I have doubts about pinning pyspark dependencies. First of all, what do you
mean by "pinning"? Do we pin to a specific version, or set an upper
version? I don't think any library should pin its dependencies to a
specific version because that's doomed to conflict with others. Setting an
upper version also has issues. First of all, we limit the users' ability to
use the latest library versions, which might contain needed new features.
And we can still have conflict issue - it doesn't have to be super old, the
new version could release the next day.

More importantly, pinning versions does *not* make you more secure. Yes I
know we are dealing with a supply chain crisis and everyone believes we'll
be fine if we don't upgrade our versions - but the more common security
issue is CVE. Vulnerabilities are found every day (even faster now with
LLMs) and upgrading to the latest versions is important to keep everyone
safe. If the next big news is some attacker exploiting an existing CVE to
hack old libraries, the discussion will be: Why do we pin versions? That's
unsafe!

Pinning versions is a double-edged sword, it doesn't always make us more
secure - that's my major point.

So who should pin versions? I think the answer is service, not libraries.
We should not dictate what version of other libraries the users should use.
That's the job for the end service.

For spark specifically. We should probably pin versions for our GitHub
Actions and testing environment, but not for pyspark itself. The major
difference here (if we do upper version limit) is that we can't respond
fast enough if the old version of a dependency has an issue. We need to
recognize the issue, update the dependency list, and release a new version
of spark. That's normally too slow (and too much work if we must follow
every dependency) for a widely used library.

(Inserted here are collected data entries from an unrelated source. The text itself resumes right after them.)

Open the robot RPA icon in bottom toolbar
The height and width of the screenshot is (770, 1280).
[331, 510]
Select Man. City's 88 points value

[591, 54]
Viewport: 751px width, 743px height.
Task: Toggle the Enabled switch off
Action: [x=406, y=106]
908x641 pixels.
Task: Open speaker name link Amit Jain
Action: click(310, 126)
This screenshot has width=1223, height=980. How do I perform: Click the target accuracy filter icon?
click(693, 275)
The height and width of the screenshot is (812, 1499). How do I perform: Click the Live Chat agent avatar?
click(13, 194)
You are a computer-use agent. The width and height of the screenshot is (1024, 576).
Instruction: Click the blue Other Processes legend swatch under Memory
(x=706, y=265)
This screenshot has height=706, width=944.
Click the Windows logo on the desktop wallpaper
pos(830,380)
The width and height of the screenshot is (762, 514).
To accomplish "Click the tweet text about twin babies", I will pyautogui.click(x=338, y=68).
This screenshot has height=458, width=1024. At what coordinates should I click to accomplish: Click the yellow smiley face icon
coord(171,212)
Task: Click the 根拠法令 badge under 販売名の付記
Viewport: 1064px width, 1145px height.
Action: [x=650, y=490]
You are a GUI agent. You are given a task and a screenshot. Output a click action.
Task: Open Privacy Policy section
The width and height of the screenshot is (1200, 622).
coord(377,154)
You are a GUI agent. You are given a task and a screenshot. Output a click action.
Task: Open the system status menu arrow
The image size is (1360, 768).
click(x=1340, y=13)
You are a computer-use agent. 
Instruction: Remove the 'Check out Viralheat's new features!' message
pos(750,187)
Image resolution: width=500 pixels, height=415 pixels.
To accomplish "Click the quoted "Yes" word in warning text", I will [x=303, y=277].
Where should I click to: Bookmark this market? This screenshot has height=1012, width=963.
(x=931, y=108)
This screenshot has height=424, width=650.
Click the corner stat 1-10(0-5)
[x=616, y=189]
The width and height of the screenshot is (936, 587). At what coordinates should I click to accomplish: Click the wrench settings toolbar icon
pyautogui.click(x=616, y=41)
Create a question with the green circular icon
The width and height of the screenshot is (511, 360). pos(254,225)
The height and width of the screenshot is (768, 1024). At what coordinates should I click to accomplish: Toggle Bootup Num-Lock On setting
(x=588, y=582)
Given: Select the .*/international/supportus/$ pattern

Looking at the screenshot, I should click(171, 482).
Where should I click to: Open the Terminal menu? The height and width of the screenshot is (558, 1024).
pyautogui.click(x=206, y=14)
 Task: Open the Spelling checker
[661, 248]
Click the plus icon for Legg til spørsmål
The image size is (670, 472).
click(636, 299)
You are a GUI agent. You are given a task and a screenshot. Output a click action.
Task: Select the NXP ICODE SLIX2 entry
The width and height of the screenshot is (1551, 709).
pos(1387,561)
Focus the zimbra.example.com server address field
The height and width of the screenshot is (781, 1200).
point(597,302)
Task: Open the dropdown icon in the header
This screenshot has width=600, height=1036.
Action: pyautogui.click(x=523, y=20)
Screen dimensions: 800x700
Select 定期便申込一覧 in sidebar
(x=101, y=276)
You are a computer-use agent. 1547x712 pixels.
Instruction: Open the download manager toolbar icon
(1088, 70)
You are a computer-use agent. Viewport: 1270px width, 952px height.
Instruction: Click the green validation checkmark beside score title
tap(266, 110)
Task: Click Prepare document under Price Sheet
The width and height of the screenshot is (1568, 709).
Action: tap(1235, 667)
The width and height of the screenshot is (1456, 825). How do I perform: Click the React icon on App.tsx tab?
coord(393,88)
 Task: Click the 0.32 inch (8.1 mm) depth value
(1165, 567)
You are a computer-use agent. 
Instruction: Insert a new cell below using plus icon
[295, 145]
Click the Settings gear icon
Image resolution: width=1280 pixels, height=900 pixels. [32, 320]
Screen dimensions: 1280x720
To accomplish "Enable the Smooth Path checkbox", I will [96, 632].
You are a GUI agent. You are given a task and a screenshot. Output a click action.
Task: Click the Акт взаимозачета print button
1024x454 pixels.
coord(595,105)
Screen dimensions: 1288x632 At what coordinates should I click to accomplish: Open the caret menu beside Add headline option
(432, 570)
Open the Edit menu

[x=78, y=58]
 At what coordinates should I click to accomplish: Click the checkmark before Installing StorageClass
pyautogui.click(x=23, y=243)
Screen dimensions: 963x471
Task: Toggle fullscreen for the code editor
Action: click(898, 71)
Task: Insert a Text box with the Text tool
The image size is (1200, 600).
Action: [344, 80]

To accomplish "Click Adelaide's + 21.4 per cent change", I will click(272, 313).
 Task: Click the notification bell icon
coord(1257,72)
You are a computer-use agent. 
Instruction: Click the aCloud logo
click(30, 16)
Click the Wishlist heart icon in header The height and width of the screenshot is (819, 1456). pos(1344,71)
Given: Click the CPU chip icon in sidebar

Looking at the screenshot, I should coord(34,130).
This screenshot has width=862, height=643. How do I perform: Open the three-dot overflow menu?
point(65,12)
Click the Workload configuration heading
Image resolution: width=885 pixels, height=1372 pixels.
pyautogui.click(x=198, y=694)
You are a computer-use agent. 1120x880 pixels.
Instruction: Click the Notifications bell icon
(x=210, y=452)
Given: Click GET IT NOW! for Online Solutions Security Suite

`pyspark[pinned]` might be a way to do it, but for which one? We have
`pyspark[pandas_on_spark]`, `pyspark[connect]`, `pyspark[ml]` ... Do we
create a `pinned` for every optional package? Are we able to keep updating
them?

Overall, I just don't believe it's a good idea for a library, any library,
to pin its dependency versions (especially to a specific version). That
introduces far more trouble than benefit. It would be interesting to see if
any widely used library does that.

Tian

On Fri, Mar 27, 2026 at 9:32 AM Holden Karau <[email protected]> wrote:

> In the past few weeks we’ve seen multiple PyPi published packages
> compromised, thankfully none of them are PySpark dependencies, but it seems
> like we might want to consider something.
>
> Downside of pinning all dependencies is a higher likelihood of conflicts
> if folks keep running old versions of PySpark for a long time. One
> possibility would be to make the pinned version optional (eg
> pyspark[pinned]) or publish a separate constraints file for people to
> optionally use with -c?
>
> I’m wondering do other folks share my concern here?